Und nun also Fußball. In allen Köpfen, auf allen Kanälen, in allen Gazetten, auf allen Plätzen. Wollen wir nicht heucheln, auch die größten Verweigerer werden aus den Augenwinkeln hinschauen, auf den „au-schon“-Jogi und seine Truppe, auf den Gastgeber, der keinen Spaß versteht – und auf diesen legetimen, weil ebenso unanständigen Nachfolger des geldgierigen Sepp Blatter, FIFA-Chef Gianni Infantino.
Doch schlechter Stil ist nicht allein Sache der Balltreter-Funktionäre: Fußball-Weltmeisterschaften sind immer auch die große Versuchung für die Politik, im Schatten des Balles Dinge zu vollziehen, die niemand merken soll, Gesetze während Deutschland-Spielen durchzupeitschen oder eben abzulehnen. Es regiert sich gut durch, wenn das Bürgervolk vor der WM-Glotze sitzt. Während der WM 2006 war es die Erhöhung der Mehrwertsteuer, 2010 zu Zeiten der WM in Südafrika stieg der Beitragssatz für die gesetzlichen Krankenkassen von 14,9 Prozent auf 15,5. 2014 die Pkw-Maut und der Ökostrom. In diesem Jahr wird’s richtig klebrig und das schlechte Benehmen offenkundig: die Selbstbediener der großen Koalition füllen die Taschen ihrer Parteien, einen Tag nach Start der Fußball-WM wollen sie am Freitag beschließen, dass die Parteien in diesem Jahr bis zu 25 Millionen Euro mehr Steuergeld erhalten, jeweils acht Millionen mehr für CDU und SPD. Ein Liebesdienst der CDU für die nach zahllosen Sonderparteitagen abgebrannten Sozen. Ist es nicht allerliebst?

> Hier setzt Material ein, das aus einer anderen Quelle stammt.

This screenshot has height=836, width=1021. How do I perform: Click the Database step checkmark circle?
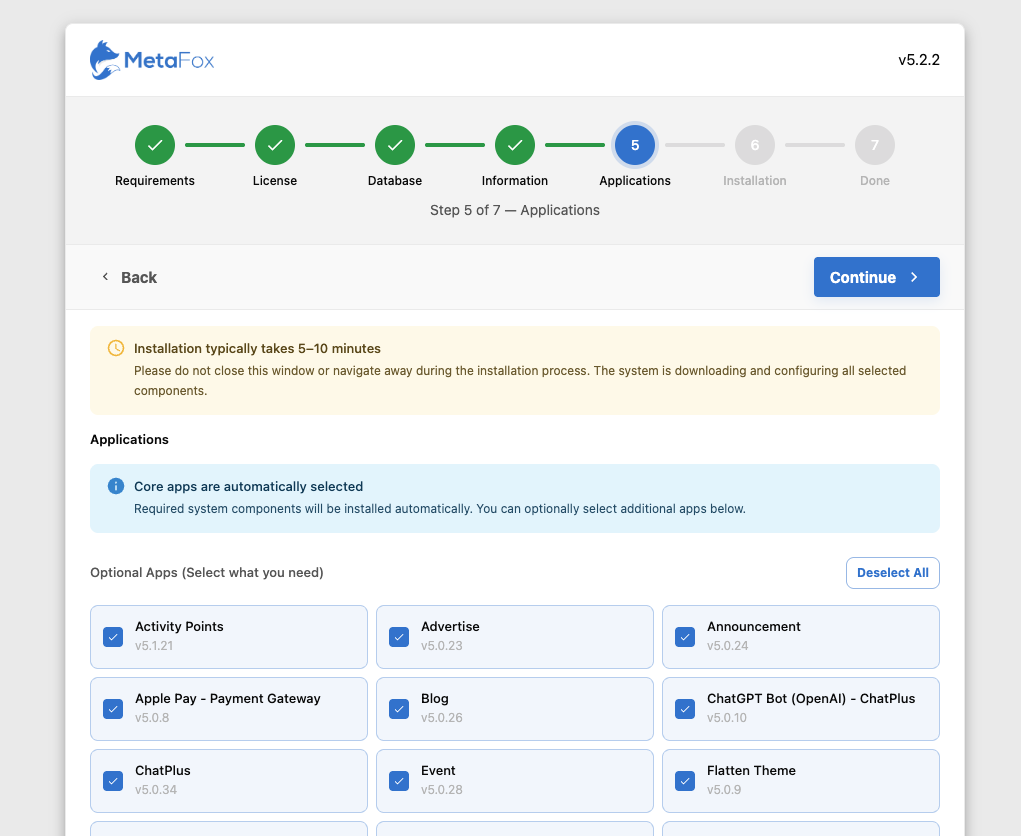[x=395, y=145]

Plötzlich gellten Pfiffe und sie werden die deutschen Spiele in Russland vermutlich begleiten. Es hat sich etwas verändert seit 2015 in diesem Land. Diese Gesellschaft nimmt seismographischer als vor der „Flüchtlingskrise” falsche Signale wahr, sie will keine Camouflage mehr, sie will Ehrlichkeit. Der Begriff Integration hat seine Unschuld verloren: wenn schon, denn schon! Wenn schon Nationalmannschaft, dann Bekenntnis zur Nation, für einen Kicker möglichst mit textsicherem Absingen der Hymne.
Die unfassbar peinliche Krisenbewältigung des Deutschen Fußball-Bundes zeigt bis heute, dass diese Veränderungen noch keineswegs überall angekommen sind. Mit einer unsäglichen Arroganz von oben herab, per Ordre de Mufti wollten die Verbandsfunktionäre Ruhe im Karton, „so schlimm ist das doch nun auch wieder nicht, jetzt muss es auch mal gut sein, lasst die Jungs jetzt spielen und fertig etc.“ scholl es aus den Reihen des DFB. Und natürlich springt die Kanzlerin ihrem Sport-Lieblingsverband öffentlich-rechtlich sogleich bei.
Die wollen nur spielen! Der DFB verhält sich ebenso abgehoben und kalt wie es die Politik mit den Regungen des Nationalgefühls in der Gesellschaft auch gehalten hat. Wer jetzt national ist, wer die Segnungen der Integration in Zweifel zieht, ist „rechts“. Was für ein grottiger Stil!
Ist es nicht. Wer sich einen unpolitischen Sport wünscht, möge sich zurückbeamen lassen in die Sechziger und Siebziger. Hier und heute herrscht ein anderes Bewusstsein, eben kein Nationalistisches, wie sich die „Pfeifer“ gleich von den üblichen Verdächtigen vorhalten lassen mussten. Aber sehr wohl ein Nationales, zu dem sich Integrierte nicht nur bekennen sollen, wenn‘s Pokale und Bimbes gibt.
Wenn also Herr Grindel doch noch irgendetwas verstanden hat und wenigstens noch irgendetwas retten will, dann lässt er die beiden Herren jetzt die deutsche Nationalhymne lernen. Und wer nicht will, bekommt auch etwas: ein Rückflugticket für den gleichen Tag!